> [Records for this exercise]:
--------------------

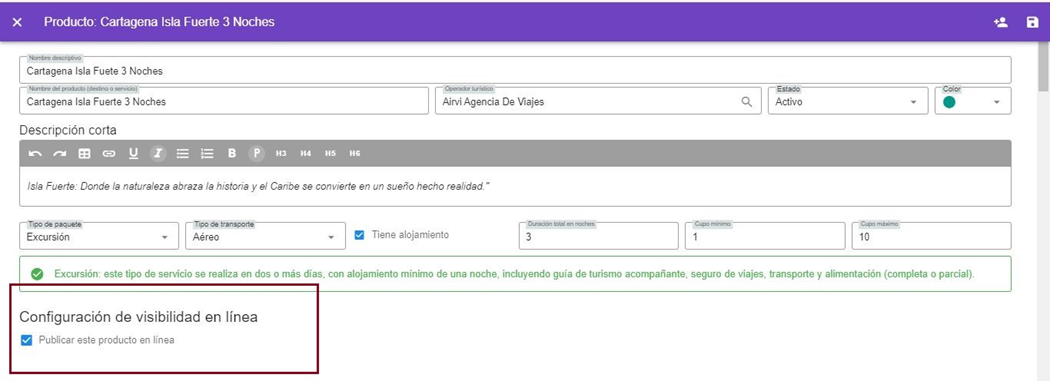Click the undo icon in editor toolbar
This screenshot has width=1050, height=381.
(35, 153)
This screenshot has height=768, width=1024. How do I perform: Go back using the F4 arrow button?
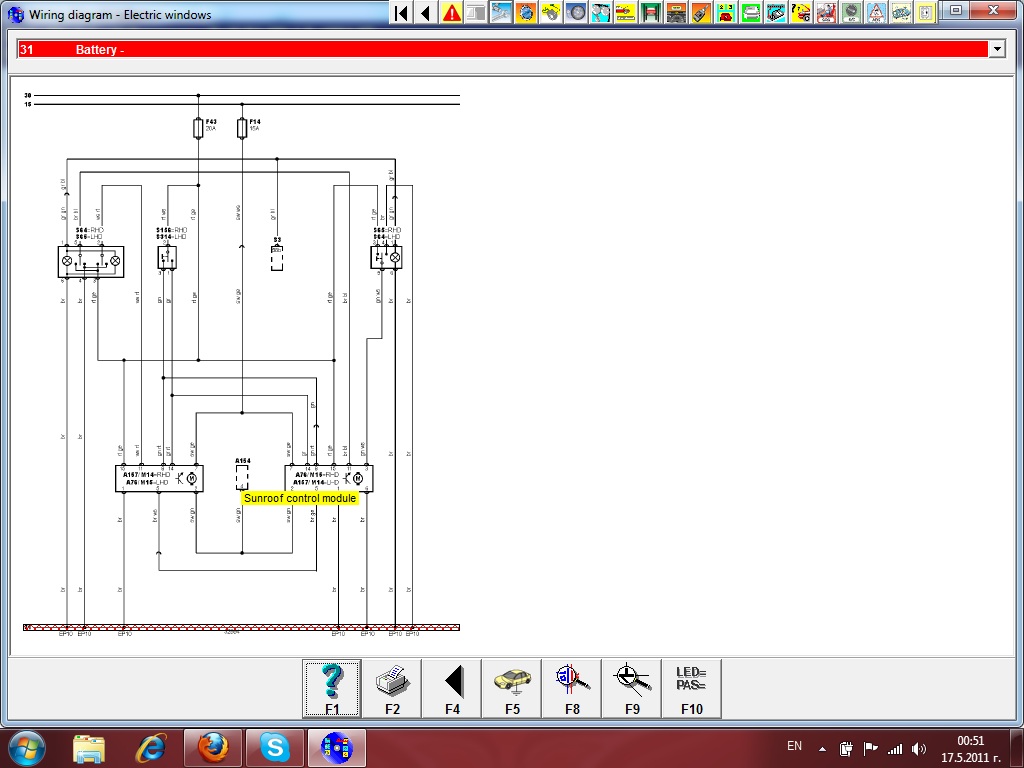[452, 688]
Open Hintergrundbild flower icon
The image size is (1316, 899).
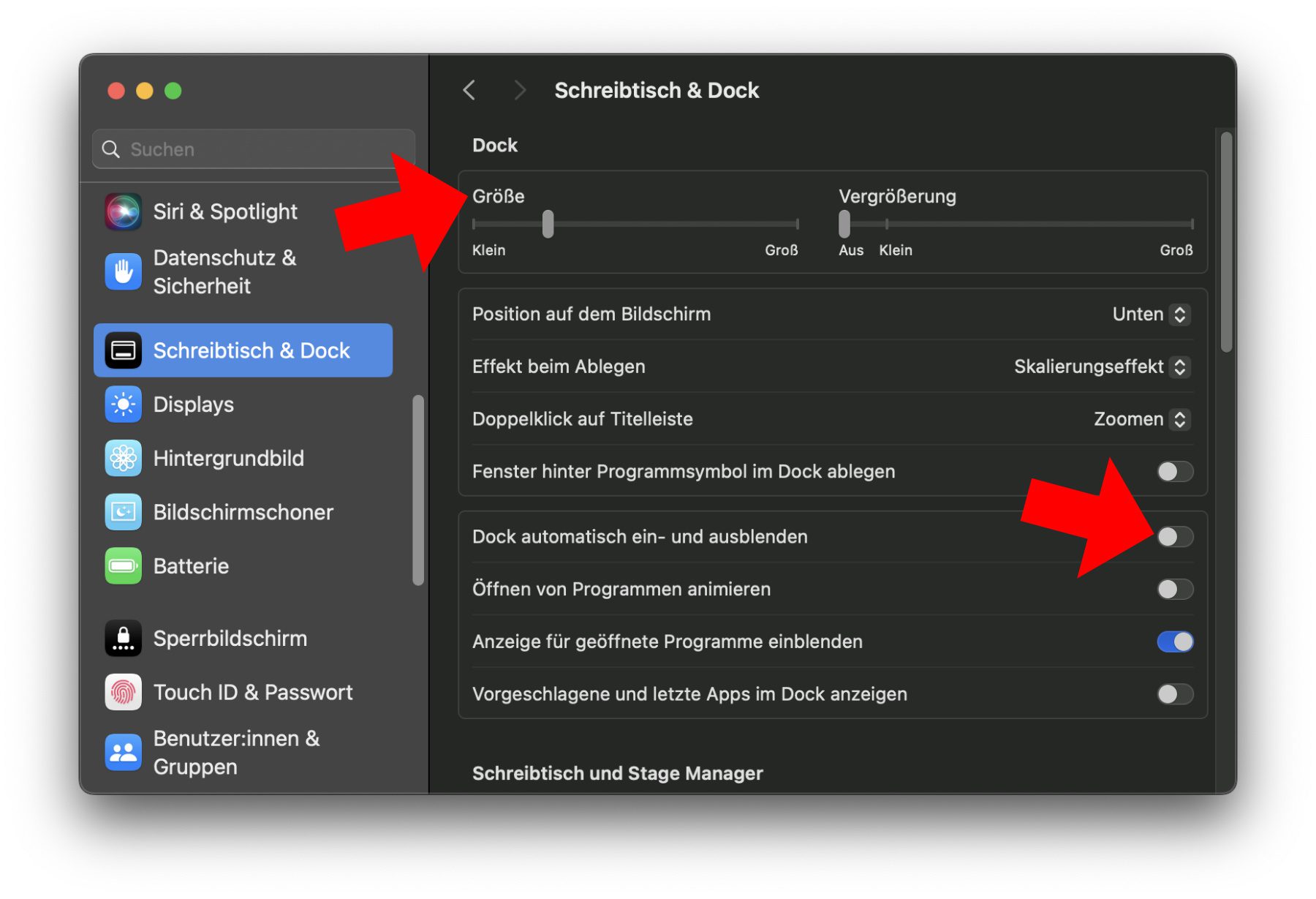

--------------------

> [Assignment]:
Starting at the line that contains "Open Hintergrundbild flower icon", please write out each line through the last line of the data, both ends included, and keep pictures out of the copy.

> [Answer to this task]:
Open Hintergrundbild flower icon
The image size is (1316, 899).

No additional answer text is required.